IL-10, an anti-inflammatory cytokine, amplifies viral sepsis in severe COVID-19, probably through overactivation and proliferation [14,44]. Some studies have found that IL-10 can be used to predict poor outcome in COVID-19 [1,13]. Our study confirms these findings, as IL-10 showed a good predictive capacity for outcome.

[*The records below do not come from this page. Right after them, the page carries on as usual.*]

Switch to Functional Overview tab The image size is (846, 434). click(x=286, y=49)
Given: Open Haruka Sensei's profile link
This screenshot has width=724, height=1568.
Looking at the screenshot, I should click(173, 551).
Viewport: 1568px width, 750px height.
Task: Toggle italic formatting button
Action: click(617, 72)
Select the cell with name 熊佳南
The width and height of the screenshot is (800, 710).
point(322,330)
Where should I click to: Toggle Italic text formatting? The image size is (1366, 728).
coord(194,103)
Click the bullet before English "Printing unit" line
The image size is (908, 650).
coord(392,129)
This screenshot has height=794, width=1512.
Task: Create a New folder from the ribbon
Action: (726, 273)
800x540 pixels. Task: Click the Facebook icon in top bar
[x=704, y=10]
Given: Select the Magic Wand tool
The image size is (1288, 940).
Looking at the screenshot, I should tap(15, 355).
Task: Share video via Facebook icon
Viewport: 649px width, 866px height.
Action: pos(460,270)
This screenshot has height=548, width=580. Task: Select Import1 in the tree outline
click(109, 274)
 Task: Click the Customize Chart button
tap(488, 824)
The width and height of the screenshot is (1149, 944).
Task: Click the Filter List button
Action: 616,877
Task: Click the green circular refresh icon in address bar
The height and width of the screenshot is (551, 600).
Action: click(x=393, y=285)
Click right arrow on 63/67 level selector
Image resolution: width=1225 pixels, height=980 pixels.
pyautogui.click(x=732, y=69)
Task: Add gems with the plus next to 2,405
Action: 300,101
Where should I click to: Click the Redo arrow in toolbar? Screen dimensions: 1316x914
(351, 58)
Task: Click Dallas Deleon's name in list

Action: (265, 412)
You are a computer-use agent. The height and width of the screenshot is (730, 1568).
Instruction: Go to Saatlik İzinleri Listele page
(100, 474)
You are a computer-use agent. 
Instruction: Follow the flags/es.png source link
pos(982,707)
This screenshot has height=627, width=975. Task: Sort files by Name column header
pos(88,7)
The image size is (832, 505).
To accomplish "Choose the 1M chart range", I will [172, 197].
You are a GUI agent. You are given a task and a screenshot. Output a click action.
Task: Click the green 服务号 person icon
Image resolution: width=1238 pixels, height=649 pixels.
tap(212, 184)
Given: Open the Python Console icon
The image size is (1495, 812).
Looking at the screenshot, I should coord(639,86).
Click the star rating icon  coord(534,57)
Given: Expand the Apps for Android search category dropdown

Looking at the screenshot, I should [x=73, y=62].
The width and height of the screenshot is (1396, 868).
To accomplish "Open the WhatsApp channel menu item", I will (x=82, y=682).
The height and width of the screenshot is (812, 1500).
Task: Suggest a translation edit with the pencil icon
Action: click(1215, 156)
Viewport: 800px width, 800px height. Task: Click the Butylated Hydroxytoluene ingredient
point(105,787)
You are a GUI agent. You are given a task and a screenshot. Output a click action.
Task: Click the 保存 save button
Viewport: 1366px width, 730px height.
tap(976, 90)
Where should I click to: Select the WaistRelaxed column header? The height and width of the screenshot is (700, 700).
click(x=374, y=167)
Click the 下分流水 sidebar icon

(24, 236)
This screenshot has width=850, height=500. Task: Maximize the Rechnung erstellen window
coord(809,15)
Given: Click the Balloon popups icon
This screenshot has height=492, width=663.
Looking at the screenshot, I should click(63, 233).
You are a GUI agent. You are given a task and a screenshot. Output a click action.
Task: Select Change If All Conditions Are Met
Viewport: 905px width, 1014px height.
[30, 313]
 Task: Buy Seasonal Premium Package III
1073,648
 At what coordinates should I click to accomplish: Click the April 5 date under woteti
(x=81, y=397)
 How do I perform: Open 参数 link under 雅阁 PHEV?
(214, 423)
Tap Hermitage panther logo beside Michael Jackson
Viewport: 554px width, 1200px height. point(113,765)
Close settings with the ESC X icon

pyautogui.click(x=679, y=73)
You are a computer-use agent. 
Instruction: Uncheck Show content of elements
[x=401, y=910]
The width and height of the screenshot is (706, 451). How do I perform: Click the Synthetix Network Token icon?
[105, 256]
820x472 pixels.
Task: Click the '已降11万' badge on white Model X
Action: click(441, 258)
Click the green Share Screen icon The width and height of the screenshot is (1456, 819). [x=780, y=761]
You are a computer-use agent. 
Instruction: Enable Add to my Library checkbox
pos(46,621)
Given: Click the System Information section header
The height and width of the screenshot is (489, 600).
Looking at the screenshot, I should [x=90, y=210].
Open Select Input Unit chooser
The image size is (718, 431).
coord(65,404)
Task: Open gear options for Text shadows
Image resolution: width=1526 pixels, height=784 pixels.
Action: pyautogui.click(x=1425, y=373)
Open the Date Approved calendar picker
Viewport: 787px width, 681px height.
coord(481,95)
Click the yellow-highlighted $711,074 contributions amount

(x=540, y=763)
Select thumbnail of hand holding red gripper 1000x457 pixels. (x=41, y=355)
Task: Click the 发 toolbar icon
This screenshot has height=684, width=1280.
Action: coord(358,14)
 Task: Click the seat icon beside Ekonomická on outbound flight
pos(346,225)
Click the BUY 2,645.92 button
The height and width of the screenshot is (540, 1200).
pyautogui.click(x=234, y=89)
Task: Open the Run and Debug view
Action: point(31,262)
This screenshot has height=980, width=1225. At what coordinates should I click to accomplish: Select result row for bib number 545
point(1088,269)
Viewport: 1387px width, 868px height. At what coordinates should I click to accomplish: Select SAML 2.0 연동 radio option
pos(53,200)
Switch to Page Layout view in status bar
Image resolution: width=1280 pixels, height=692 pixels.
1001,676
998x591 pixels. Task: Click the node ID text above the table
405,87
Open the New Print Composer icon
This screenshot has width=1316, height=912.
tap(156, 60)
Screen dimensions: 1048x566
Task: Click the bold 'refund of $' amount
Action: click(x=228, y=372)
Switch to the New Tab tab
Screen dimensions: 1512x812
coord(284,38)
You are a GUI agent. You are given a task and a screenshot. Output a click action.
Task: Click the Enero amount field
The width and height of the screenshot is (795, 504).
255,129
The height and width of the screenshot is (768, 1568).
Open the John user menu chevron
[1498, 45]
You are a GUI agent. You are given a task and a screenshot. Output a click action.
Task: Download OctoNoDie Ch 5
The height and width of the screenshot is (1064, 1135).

Similarly, to our study, Zhou et al. reported an optimal IL-6 cut-off value of 26.09 pg/ml for the prediction of outcome [45]. In another study, the cut-off value was established at 101.64 pg/ml [20]. We found a cutoff value of 20.14 pg/ml with a sensitivity of 75.0% and a specificity of 87.2%, which may be explained by the different cohort type, comorbidities and distribution of severe cases.

Conclusions

Our findings indicate that IL-6, IL-8, and IL-10 serum levels are significantly increased in COVID-19 but are associated with poor predictive ability regarding disease severity and the need for oxygen therapy. From the studied cytokines, IL-6 and IL-10 seem to be independent predictors for ICU transfer and outcome, with IL-6 having a better predictive performance. A limitation of the study is the small number of patients and a rather limited level of originality when addressing the cytokine role in the COVID-19 severity. We believe though that by diversifying the endpoints it provides a useful addition to the literature on this subject.